Keith Trivitt, PRSA’s associate director of comms, characterized the response so far as “fantastic” with 750 submissions, 62 comments, and 15,000+ page views.
“It’s important to keep in mind that we are seeking to develop a dictionary-like definition (rather than a broader, textbook-like definition). In order to appropriately and objectively quantify public relations’ role and value, we must have a simple, universal definition befitting the new era of public relations,” Trivitt told us via email.
But is it just us, or are these words lacking in the specificity that will enlighten people about what PR is? So many times, we’ve heard PR people say, “My mom/dad/significant other doesn’t know what I do.” Would these words so far change that? Plus, not for nothing, but you can’t use the word in its own definition. Public relations is public what? Relations? There’s still plenty of time to make your submissions here.
Separately, but something we missed and ought to mention, the PRSA’s Leadership Assembly has voted to raise dues $30 by a margin of 209-to-53. The dues increase is the first in 10 years and will go into effect on January 1, 2012 for all new members and renewals.
According to the FAQ posted on the PRSA website, the dues will make a number of new things possible, like the inclusion of webinars with membership and rewards for active, loyal members.
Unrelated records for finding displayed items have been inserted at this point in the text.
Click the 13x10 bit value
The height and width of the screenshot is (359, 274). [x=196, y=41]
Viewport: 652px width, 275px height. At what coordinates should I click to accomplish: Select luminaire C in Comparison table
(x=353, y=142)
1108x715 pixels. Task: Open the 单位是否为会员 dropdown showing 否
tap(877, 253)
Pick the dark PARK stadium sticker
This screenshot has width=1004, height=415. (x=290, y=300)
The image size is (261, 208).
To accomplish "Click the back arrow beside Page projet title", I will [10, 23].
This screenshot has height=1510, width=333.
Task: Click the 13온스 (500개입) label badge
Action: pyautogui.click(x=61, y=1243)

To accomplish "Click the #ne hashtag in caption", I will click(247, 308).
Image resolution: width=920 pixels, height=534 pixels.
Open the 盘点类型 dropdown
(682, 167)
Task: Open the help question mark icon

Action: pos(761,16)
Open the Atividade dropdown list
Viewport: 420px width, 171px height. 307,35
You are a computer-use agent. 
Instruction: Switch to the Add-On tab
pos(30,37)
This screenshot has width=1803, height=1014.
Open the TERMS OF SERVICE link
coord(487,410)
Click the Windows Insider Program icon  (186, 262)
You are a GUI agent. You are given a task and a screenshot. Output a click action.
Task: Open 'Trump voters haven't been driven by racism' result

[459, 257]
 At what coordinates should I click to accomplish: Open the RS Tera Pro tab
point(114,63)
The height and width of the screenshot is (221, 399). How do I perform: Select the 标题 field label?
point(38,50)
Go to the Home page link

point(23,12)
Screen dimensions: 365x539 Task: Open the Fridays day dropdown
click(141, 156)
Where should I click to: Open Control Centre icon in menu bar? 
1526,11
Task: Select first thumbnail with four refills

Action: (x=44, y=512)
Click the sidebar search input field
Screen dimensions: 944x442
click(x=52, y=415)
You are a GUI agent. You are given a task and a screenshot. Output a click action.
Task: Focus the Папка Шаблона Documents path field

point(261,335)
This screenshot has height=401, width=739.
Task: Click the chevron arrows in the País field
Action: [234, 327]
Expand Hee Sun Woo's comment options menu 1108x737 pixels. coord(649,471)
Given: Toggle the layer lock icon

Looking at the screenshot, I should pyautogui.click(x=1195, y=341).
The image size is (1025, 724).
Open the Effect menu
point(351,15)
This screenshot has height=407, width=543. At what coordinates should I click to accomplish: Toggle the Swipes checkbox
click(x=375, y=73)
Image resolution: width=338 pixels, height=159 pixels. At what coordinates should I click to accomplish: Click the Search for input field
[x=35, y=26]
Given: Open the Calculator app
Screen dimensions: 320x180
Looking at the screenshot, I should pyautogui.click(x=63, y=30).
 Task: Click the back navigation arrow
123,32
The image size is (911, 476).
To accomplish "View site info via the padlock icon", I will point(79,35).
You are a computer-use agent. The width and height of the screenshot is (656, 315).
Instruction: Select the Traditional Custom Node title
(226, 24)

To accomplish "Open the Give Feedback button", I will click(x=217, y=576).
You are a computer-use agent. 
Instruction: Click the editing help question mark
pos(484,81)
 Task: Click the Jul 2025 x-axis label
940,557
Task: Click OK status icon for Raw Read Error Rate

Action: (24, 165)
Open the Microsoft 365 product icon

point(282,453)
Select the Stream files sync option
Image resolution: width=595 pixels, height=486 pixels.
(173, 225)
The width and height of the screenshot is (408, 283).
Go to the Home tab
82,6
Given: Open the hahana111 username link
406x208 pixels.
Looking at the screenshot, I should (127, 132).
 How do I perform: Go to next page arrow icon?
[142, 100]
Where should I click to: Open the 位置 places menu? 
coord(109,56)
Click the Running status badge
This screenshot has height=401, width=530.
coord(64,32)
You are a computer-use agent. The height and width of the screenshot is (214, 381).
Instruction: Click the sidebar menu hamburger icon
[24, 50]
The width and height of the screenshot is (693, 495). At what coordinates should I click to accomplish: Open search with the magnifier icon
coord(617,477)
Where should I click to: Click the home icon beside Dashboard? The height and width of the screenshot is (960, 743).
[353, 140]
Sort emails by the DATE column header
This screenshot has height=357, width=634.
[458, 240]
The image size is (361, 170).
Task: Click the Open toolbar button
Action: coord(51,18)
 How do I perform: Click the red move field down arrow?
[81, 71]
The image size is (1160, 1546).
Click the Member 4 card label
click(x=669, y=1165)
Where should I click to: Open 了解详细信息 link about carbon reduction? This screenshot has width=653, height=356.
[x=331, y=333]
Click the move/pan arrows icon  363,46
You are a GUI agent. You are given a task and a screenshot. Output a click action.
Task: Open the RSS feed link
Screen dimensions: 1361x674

“Please also keep in mind that a portion of the dues increase revenue is necessary just to offset the financial shortfall that is currently projected for 2012,” the FAQ reads (italics theirs).
“While no one ever likes to pay more for anything, the response from our members has been one of understanding the value of PRSA membership and of acceptance,” he said via email. “They understood that, after 10 years without an increase in the cost of membership, and having been diligent about cutting costs and identifying new revenue streams, that it was necessary to increase dues at this time, so that PRSA has the resources to continue to deliver value to its members.”
For those that will have a problem paying the additional dues money, Trivitt points out that there is a Hardship Program and anyone renewing by December 31 pays the 2011 rate of $225.